SET PROBLEM: Write out all the records again, changing "radar chart" to "spider chart" and leaving everything else as it is.
Start DATA RECORDS
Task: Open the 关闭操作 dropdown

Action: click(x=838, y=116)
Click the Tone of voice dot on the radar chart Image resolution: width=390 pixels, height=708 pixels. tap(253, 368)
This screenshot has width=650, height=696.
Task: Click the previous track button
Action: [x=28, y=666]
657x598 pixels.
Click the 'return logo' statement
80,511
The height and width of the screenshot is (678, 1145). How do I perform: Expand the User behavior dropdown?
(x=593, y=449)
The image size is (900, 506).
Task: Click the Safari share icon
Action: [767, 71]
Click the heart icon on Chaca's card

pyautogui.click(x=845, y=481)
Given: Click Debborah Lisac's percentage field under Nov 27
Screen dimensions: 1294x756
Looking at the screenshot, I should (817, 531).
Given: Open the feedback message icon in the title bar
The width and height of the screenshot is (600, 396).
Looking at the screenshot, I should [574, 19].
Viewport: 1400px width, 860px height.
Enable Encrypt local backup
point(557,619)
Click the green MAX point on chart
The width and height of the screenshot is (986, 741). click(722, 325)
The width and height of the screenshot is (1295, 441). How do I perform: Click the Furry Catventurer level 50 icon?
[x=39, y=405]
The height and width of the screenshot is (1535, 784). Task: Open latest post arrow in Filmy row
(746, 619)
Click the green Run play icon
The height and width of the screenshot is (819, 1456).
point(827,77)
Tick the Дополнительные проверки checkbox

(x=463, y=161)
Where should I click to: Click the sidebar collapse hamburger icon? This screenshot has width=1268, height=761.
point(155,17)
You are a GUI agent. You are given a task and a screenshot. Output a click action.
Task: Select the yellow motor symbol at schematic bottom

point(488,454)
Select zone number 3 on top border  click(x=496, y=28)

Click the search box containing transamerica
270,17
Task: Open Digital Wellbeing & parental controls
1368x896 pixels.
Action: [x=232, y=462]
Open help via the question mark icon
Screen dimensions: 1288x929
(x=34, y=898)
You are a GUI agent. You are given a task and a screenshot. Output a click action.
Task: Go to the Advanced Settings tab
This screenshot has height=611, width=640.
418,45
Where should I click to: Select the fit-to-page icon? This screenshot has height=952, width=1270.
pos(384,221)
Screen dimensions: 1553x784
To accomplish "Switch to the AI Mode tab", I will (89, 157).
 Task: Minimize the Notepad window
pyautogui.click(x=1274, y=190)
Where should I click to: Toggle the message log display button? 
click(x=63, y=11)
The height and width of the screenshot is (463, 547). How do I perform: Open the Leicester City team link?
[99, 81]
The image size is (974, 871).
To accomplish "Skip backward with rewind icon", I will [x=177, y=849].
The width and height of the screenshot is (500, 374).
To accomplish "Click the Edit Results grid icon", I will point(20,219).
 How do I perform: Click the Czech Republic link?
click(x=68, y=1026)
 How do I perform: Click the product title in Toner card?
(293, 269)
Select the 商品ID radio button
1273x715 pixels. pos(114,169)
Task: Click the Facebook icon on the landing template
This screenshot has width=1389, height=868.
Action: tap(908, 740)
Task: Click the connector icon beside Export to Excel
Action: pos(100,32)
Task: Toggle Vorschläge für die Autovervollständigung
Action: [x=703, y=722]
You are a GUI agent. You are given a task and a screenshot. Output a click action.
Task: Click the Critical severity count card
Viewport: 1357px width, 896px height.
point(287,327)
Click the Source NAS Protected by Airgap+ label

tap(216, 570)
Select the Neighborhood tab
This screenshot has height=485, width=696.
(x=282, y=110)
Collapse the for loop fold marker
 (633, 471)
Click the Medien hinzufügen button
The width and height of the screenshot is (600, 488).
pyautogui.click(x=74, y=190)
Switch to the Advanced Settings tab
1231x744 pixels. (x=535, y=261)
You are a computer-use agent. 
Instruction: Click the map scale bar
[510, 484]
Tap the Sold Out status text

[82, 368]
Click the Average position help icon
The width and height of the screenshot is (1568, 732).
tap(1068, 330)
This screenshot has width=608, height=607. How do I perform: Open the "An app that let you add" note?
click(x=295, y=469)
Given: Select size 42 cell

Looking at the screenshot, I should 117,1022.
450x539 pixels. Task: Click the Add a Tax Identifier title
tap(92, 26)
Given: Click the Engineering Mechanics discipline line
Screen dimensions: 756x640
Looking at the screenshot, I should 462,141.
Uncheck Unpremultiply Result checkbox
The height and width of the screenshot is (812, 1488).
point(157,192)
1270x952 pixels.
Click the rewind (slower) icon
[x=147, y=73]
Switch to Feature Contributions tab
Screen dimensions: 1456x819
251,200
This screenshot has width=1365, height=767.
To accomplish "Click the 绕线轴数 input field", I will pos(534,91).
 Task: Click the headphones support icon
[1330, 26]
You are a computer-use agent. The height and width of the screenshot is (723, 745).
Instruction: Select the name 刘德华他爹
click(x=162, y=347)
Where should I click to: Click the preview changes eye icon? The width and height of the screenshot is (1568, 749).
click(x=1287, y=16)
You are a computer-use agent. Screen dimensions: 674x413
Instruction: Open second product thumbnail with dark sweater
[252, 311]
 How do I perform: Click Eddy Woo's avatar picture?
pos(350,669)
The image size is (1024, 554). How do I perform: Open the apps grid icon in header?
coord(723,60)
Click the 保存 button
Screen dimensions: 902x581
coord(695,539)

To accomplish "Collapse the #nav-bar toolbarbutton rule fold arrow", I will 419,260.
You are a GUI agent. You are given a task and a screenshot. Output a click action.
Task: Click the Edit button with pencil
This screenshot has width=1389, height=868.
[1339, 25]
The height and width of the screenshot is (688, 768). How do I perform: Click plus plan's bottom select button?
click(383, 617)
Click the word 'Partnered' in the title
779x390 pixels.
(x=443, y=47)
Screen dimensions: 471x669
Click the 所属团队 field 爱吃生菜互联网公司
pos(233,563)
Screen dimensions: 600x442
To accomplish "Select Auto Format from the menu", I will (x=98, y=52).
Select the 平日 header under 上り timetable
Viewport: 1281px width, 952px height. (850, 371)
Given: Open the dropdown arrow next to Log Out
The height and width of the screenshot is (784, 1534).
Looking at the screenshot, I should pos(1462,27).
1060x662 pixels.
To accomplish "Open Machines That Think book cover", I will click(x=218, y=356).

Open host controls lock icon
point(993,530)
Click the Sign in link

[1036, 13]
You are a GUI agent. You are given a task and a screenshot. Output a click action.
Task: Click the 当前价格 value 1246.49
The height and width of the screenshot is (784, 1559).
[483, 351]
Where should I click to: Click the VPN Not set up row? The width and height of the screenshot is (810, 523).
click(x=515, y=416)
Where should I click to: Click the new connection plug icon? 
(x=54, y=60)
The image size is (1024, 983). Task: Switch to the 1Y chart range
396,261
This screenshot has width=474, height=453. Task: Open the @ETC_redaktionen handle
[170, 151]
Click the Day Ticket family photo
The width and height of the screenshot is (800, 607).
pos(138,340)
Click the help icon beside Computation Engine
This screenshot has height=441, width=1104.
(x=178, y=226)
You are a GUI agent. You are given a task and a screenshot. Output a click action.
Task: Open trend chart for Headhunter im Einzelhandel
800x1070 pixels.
End DATA RECORDS
THE RESPONSE:
Task: Open the 关闭操作 dropdown

Action: click(x=838, y=116)
Click the Tone of voice dot on the spider chart Image resolution: width=390 pixels, height=708 pixels. tap(253, 368)
This screenshot has width=650, height=696.
Task: Click the previous track button
Action: [x=28, y=666]
657x598 pixels.
Click the 'return logo' statement
80,511
The height and width of the screenshot is (678, 1145). How do I perform: Expand the User behavior dropdown?
(x=593, y=449)
The image size is (900, 506).
Task: Click the Safari share icon
Action: [767, 71]
Click the heart icon on Chaca's card

pyautogui.click(x=845, y=481)
Given: Click Debborah Lisac's percentage field under Nov 27
Screen dimensions: 1294x756
Looking at the screenshot, I should (817, 531).
Given: Open the feedback message icon in the title bar
The width and height of the screenshot is (600, 396).
Looking at the screenshot, I should [574, 19].
Viewport: 1400px width, 860px height.
Enable Encrypt local backup
point(557,619)
Click the green MAX point on chart
The width and height of the screenshot is (986, 741). click(722, 325)
The width and height of the screenshot is (1295, 441). How do I perform: Click the Furry Catventurer level 50 icon?
[x=39, y=405]
The height and width of the screenshot is (1535, 784). Task: Open latest post arrow in Filmy row
(746, 619)
Click the green Run play icon
The height and width of the screenshot is (819, 1456).
point(827,77)
Tick the Дополнительные проверки checkbox

(x=463, y=161)
Where should I click to: Click the sidebar collapse hamburger icon? This screenshot has width=1268, height=761.
point(155,17)
You are a GUI agent. You are given a task and a screenshot. Output a click action.
Task: Select the yellow motor symbol at schematic bottom

point(488,454)
Select zone number 3 on top border  click(x=496, y=28)

Click the search box containing transamerica
270,17
Task: Open Digital Wellbeing & parental controls
1368x896 pixels.
Action: [x=232, y=462]
Open help via the question mark icon
Screen dimensions: 1288x929
(x=34, y=898)
You are a GUI agent. You are given a task and a screenshot. Output a click action.
Task: Go to the Advanced Settings tab
This screenshot has height=611, width=640.
418,45
Where should I click to: Select the fit-to-page icon? This screenshot has height=952, width=1270.
pos(384,221)
Screen dimensions: 1553x784
To accomplish "Switch to the AI Mode tab", I will (89, 157).
 Task: Minimize the Notepad window
pyautogui.click(x=1274, y=190)
Where should I click to: Toggle the message log display button? 
click(x=63, y=11)
The height and width of the screenshot is (463, 547). How do I perform: Open the Leicester City team link?
[99, 81]
The image size is (974, 871).
To accomplish "Skip backward with rewind icon", I will [x=177, y=849].
The width and height of the screenshot is (500, 374).
To accomplish "Click the Edit Results grid icon", I will point(20,219).
 How do I perform: Click the Czech Republic link?
click(x=68, y=1026)
 How do I perform: Click the product title in Toner card?
(293, 269)
Select the 商品ID radio button
1273x715 pixels. pos(114,169)
Task: Click the Facebook icon on the landing template
This screenshot has width=1389, height=868.
Action: tap(908, 740)
Task: Click the connector icon beside Export to Excel
Action: pos(100,32)
Task: Toggle Vorschläge für die Autovervollständigung
Action: [x=703, y=722]
You are a GUI agent. You are given a task and a screenshot. Output a click action.
Task: Click the Critical severity count card
Viewport: 1357px width, 896px height.
point(287,327)
Click the Source NAS Protected by Airgap+ label

tap(216, 570)
Select the Neighborhood tab
This screenshot has height=485, width=696.
(x=282, y=110)
Collapse the for loop fold marker
 (633, 471)
Click the Medien hinzufügen button
The width and height of the screenshot is (600, 488).
pyautogui.click(x=74, y=190)
Switch to the Advanced Settings tab
1231x744 pixels. (x=535, y=261)
You are a computer-use agent. 
Instruction: Click the map scale bar
[510, 484]
Tap the Sold Out status text

[82, 368]
Click the Average position help icon
The width and height of the screenshot is (1568, 732).
tap(1068, 330)
This screenshot has width=608, height=607. How do I perform: Open the "An app that let you add" note?
click(x=295, y=469)
Given: Select size 42 cell

Looking at the screenshot, I should 117,1022.
450x539 pixels. Task: Click the Add a Tax Identifier title
tap(92, 26)
Given: Click the Engineering Mechanics discipline line
Screen dimensions: 756x640
Looking at the screenshot, I should 462,141.
Uncheck Unpremultiply Result checkbox
The height and width of the screenshot is (812, 1488).
point(157,192)
1270x952 pixels.
Click the rewind (slower) icon
[x=147, y=73]
Switch to Feature Contributions tab
Screen dimensions: 1456x819
251,200
This screenshot has width=1365, height=767.
To accomplish "Click the 绕线轴数 input field", I will pos(534,91).
 Task: Click the headphones support icon
[1330, 26]
You are a computer-use agent. The height and width of the screenshot is (723, 745).
Instruction: Select the name 刘德华他爹
click(x=162, y=347)
Where should I click to: Click the preview changes eye icon? The width and height of the screenshot is (1568, 749).
click(x=1287, y=16)
You are a computer-use agent. Screen dimensions: 674x413
Instruction: Open second product thumbnail with dark sweater
[252, 311]
 How do I perform: Click Eddy Woo's avatar picture?
pos(350,669)
The image size is (1024, 554). How do I perform: Open the apps grid icon in header?
coord(723,60)
Click the 保存 button
Screen dimensions: 902x581
coord(695,539)

To accomplish "Collapse the #nav-bar toolbarbutton rule fold arrow", I will 419,260.
You are a GUI agent. You are given a task and a screenshot. Output a click action.
Task: Click the Edit button with pencil
This screenshot has width=1389, height=868.
[1339, 25]
The height and width of the screenshot is (688, 768). How do I perform: Click plus plan's bottom select button?
click(383, 617)
Click the word 'Partnered' in the title
779x390 pixels.
(x=443, y=47)
Screen dimensions: 471x669
Click the 所属团队 field 爱吃生菜互联网公司
pos(233,563)
Screen dimensions: 600x442
To accomplish "Select Auto Format from the menu", I will (x=98, y=52).
Select the 平日 header under 上り timetable
Viewport: 1281px width, 952px height. (850, 371)
Given: Open the dropdown arrow next to Log Out
The height and width of the screenshot is (784, 1534).
Looking at the screenshot, I should pos(1462,27).
1060x662 pixels.
To accomplish "Open Machines That Think book cover", I will click(x=218, y=356).

Open host controls lock icon
point(993,530)
Click the Sign in link

[1036, 13]
You are a GUI agent. You are given a task and a screenshot. Output a click action.
Task: Click the 当前价格 value 1246.49
The height and width of the screenshot is (784, 1559).
[483, 351]
Where should I click to: Click the VPN Not set up row? The width and height of the screenshot is (810, 523).
click(x=515, y=416)
Where should I click to: Click the new connection plug icon? 
(x=54, y=60)
The image size is (1024, 983). Task: Switch to the 1Y chart range
396,261
This screenshot has width=474, height=453. Task: Open the @ETC_redaktionen handle
[170, 151]
Click the Day Ticket family photo
The width and height of the screenshot is (800, 607).
pos(138,340)
Click the help icon beside Computation Engine
This screenshot has height=441, width=1104.
(x=178, y=226)
You are a GUI agent. You are given a task and a screenshot. Output a click action.
Task: Open trend chart for Headhunter im Einzelhandel
800x1070 pixels.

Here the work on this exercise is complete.